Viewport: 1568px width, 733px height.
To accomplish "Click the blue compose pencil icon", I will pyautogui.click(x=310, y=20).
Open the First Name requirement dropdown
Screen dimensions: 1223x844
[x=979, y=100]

AIM OF THE TASK —
Reproduce the records above word for word, with every line in its original order.

WRITTEN ANSWER —
Viewport: 1568px width, 733px height.
To accomplish "Click the blue compose pencil icon", I will pyautogui.click(x=310, y=20).
Open the First Name requirement dropdown
Screen dimensions: 1223x844
[x=979, y=100]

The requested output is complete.